## BEGIN

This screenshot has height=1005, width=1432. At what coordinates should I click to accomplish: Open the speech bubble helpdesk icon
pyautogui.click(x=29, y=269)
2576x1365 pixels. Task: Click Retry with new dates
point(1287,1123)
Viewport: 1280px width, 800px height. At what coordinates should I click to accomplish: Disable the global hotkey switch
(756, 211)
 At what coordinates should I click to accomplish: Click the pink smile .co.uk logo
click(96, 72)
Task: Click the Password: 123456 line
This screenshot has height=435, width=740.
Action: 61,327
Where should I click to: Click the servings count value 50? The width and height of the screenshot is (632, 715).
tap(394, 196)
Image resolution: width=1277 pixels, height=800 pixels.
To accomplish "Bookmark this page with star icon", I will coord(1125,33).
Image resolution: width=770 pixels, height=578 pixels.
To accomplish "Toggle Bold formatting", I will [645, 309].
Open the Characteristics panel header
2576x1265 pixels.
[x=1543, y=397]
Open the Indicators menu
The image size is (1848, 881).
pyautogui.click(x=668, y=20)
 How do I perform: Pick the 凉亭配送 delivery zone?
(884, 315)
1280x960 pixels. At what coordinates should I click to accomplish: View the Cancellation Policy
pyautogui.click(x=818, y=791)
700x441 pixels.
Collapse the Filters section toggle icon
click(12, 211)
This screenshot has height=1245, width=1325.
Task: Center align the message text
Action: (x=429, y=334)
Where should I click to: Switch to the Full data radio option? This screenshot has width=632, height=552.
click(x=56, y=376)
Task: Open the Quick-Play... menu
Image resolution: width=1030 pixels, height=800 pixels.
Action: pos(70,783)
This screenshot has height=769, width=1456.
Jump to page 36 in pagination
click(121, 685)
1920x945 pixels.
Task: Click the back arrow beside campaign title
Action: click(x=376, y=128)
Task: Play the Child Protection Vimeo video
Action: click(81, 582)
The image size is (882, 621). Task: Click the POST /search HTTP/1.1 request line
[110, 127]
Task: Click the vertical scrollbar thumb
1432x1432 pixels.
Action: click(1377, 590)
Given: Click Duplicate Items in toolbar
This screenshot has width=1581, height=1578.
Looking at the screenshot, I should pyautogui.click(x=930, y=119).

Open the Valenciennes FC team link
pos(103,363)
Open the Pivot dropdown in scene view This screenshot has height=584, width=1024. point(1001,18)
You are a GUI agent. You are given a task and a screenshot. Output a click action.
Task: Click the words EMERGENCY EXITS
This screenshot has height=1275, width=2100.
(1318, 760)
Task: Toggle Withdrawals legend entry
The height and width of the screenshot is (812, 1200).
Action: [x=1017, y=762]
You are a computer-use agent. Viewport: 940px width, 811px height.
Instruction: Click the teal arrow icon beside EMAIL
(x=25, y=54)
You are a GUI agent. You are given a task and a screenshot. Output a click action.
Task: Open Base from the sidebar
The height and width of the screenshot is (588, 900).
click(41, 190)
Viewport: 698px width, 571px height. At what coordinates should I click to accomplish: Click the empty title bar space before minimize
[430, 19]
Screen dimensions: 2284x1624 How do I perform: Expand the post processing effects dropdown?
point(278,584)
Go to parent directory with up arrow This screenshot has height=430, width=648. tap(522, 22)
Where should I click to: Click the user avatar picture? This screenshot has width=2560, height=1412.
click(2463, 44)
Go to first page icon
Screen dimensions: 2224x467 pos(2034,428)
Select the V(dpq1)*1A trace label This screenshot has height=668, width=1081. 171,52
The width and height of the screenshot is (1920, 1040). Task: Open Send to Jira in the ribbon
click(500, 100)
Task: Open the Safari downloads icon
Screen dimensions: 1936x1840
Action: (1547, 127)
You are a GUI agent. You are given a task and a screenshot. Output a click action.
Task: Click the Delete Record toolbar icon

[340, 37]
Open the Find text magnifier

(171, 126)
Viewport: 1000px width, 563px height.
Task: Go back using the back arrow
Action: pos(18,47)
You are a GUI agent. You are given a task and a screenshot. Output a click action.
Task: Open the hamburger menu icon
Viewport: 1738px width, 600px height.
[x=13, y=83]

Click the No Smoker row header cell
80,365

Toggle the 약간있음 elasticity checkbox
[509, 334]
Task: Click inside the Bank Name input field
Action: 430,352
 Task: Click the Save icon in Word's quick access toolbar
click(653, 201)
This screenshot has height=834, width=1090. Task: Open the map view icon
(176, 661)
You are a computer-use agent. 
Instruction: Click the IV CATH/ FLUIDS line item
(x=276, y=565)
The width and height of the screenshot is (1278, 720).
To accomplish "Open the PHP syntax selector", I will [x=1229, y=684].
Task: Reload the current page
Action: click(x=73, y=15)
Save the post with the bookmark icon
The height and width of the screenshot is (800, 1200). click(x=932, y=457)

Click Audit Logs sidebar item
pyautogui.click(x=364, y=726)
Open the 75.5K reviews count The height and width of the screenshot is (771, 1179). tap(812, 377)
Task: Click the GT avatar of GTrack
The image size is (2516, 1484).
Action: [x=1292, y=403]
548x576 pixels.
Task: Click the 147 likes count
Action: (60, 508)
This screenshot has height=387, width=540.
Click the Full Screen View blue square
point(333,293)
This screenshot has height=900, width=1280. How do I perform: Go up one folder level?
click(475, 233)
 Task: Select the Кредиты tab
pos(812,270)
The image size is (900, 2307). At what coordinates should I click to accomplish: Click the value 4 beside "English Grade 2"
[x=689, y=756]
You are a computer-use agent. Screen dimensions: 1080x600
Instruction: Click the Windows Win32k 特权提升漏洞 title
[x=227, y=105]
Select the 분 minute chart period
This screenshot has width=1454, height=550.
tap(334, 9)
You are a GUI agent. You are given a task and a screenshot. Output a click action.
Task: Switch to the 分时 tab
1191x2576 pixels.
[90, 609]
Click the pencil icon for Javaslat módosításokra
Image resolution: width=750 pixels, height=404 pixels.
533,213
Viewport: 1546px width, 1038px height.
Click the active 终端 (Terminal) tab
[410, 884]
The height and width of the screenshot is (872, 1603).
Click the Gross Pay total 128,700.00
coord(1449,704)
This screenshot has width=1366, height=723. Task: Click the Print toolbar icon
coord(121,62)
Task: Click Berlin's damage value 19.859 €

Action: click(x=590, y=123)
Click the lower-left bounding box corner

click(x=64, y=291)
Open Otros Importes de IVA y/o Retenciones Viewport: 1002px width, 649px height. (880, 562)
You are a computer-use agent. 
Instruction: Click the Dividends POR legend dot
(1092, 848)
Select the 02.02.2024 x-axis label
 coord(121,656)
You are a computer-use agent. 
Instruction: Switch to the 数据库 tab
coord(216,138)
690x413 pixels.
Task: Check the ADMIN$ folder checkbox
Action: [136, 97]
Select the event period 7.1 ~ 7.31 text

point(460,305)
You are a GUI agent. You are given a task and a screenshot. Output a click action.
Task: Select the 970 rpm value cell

## END

◆ **To do**
How many lines in the items above contain the string "arrow"? Case counts. Reply with the number only.

◆ **Completed task**
4